▶ [What the task requires]: Please return the full listing. Every line must match exactly.

▶ [Extracted entries]:

----------

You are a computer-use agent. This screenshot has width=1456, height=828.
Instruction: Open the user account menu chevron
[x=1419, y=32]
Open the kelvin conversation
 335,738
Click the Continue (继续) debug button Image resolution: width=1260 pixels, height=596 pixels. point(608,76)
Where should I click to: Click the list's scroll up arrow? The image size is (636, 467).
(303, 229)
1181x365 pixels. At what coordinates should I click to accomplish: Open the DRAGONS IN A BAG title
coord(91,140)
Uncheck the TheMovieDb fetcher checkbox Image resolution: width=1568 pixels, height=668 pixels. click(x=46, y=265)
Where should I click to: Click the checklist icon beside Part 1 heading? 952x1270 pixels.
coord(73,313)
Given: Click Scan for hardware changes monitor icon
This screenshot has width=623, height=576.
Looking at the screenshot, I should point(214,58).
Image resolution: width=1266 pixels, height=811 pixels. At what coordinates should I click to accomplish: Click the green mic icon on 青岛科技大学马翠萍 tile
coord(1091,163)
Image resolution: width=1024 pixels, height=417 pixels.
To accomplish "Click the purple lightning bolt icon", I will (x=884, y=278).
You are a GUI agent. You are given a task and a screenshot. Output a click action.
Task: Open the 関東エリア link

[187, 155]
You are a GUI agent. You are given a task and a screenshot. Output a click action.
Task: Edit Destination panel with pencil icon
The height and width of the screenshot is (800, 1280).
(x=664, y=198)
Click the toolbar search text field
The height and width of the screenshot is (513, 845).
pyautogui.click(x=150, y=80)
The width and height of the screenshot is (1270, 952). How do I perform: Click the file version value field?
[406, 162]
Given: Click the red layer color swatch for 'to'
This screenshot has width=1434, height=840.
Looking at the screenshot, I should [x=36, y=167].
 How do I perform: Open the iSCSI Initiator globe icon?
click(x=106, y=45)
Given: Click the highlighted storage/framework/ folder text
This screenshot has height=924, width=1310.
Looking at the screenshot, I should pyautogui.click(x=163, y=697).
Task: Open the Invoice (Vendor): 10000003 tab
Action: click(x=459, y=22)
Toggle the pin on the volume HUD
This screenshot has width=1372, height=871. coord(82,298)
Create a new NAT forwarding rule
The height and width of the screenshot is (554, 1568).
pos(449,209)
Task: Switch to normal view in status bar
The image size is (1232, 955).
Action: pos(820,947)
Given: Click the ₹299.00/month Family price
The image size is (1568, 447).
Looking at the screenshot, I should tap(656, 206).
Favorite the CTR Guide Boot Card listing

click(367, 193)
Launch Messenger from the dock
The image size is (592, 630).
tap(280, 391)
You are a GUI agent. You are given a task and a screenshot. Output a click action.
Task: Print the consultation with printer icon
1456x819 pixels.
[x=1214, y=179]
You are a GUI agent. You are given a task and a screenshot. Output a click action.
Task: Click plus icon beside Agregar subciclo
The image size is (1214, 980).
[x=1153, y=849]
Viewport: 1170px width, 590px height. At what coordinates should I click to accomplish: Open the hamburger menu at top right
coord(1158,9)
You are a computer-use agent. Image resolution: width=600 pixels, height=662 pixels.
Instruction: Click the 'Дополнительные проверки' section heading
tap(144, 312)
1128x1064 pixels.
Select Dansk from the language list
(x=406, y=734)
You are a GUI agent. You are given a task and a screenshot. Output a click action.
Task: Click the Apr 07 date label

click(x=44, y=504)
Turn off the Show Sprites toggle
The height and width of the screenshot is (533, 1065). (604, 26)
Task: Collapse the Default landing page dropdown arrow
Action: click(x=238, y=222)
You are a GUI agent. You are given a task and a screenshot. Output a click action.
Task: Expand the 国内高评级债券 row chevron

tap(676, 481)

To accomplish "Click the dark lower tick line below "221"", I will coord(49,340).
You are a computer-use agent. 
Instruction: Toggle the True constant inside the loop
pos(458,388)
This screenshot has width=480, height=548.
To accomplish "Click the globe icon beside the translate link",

----------

▶ [Task response]:
You are a computer-use agent. This screenshot has width=1456, height=828.
Instruction: Open the user account menu chevron
[x=1419, y=32]
Open the kelvin conversation
 335,738
Click the Continue (继续) debug button Image resolution: width=1260 pixels, height=596 pixels. point(608,76)
Where should I click to: Click the list's scroll up arrow? The image size is (636, 467).
(303, 229)
1181x365 pixels. At what coordinates should I click to accomplish: Open the DRAGONS IN A BAG title
coord(91,140)
Uncheck the TheMovieDb fetcher checkbox Image resolution: width=1568 pixels, height=668 pixels. click(x=46, y=265)
Where should I click to: Click the checklist icon beside Part 1 heading? 952x1270 pixels.
coord(73,313)
Given: Click Scan for hardware changes monitor icon
This screenshot has width=623, height=576.
Looking at the screenshot, I should point(214,58).
Image resolution: width=1266 pixels, height=811 pixels. At what coordinates should I click to accomplish: Click the green mic icon on 青岛科技大学马翠萍 tile
coord(1091,163)
Image resolution: width=1024 pixels, height=417 pixels.
To accomplish "Click the purple lightning bolt icon", I will (x=884, y=278).
You are a GUI agent. You are given a task and a screenshot. Output a click action.
Task: Open the 関東エリア link

[187, 155]
You are a GUI agent. You are given a task and a screenshot. Output a click action.
Task: Edit Destination panel with pencil icon
The height and width of the screenshot is (800, 1280).
(x=664, y=198)
Click the toolbar search text field
The height and width of the screenshot is (513, 845).
pyautogui.click(x=150, y=80)
The width and height of the screenshot is (1270, 952). How do I perform: Click the file version value field?
[406, 162]
Given: Click the red layer color swatch for 'to'
This screenshot has width=1434, height=840.
Looking at the screenshot, I should [x=36, y=167].
 How do I perform: Open the iSCSI Initiator globe icon?
click(x=106, y=45)
Given: Click the highlighted storage/framework/ folder text
This screenshot has height=924, width=1310.
Looking at the screenshot, I should pyautogui.click(x=163, y=697).
Task: Open the Invoice (Vendor): 10000003 tab
Action: click(x=459, y=22)
Toggle the pin on the volume HUD
This screenshot has width=1372, height=871. coord(82,298)
Create a new NAT forwarding rule
The height and width of the screenshot is (554, 1568).
pos(449,209)
Task: Switch to normal view in status bar
The image size is (1232, 955).
Action: pos(820,947)
Given: Click the ₹299.00/month Family price
The image size is (1568, 447).
Looking at the screenshot, I should tap(656, 206).
Favorite the CTR Guide Boot Card listing

click(367, 193)
Launch Messenger from the dock
The image size is (592, 630).
tap(280, 391)
You are a GUI agent. You are given a task and a screenshot. Output a click action.
Task: Print the consultation with printer icon
1456x819 pixels.
[x=1214, y=179]
You are a GUI agent. You are given a task and a screenshot. Output a click action.
Task: Click plus icon beside Agregar subciclo
The image size is (1214, 980).
[x=1153, y=849]
Viewport: 1170px width, 590px height. At what coordinates should I click to accomplish: Open the hamburger menu at top right
coord(1158,9)
You are a computer-use agent. Image resolution: width=600 pixels, height=662 pixels.
Instruction: Click the 'Дополнительные проверки' section heading
tap(144, 312)
1128x1064 pixels.
Select Dansk from the language list
(x=406, y=734)
You are a GUI agent. You are given a task and a screenshot. Output a click action.
Task: Click the Apr 07 date label

click(x=44, y=504)
Turn off the Show Sprites toggle
The height and width of the screenshot is (533, 1065). (604, 26)
Task: Collapse the Default landing page dropdown arrow
Action: click(x=238, y=222)
You are a GUI agent. You are given a task and a screenshot. Output a click action.
Task: Expand the 国内高评级债券 row chevron

tap(676, 481)

To accomplish "Click the dark lower tick line below "221"", I will coord(49,340).
You are a computer-use agent. 
Instruction: Toggle the True constant inside the loop
pos(458,388)
This screenshot has width=480, height=548.
To accomplish "Click the globe icon beside the translate link",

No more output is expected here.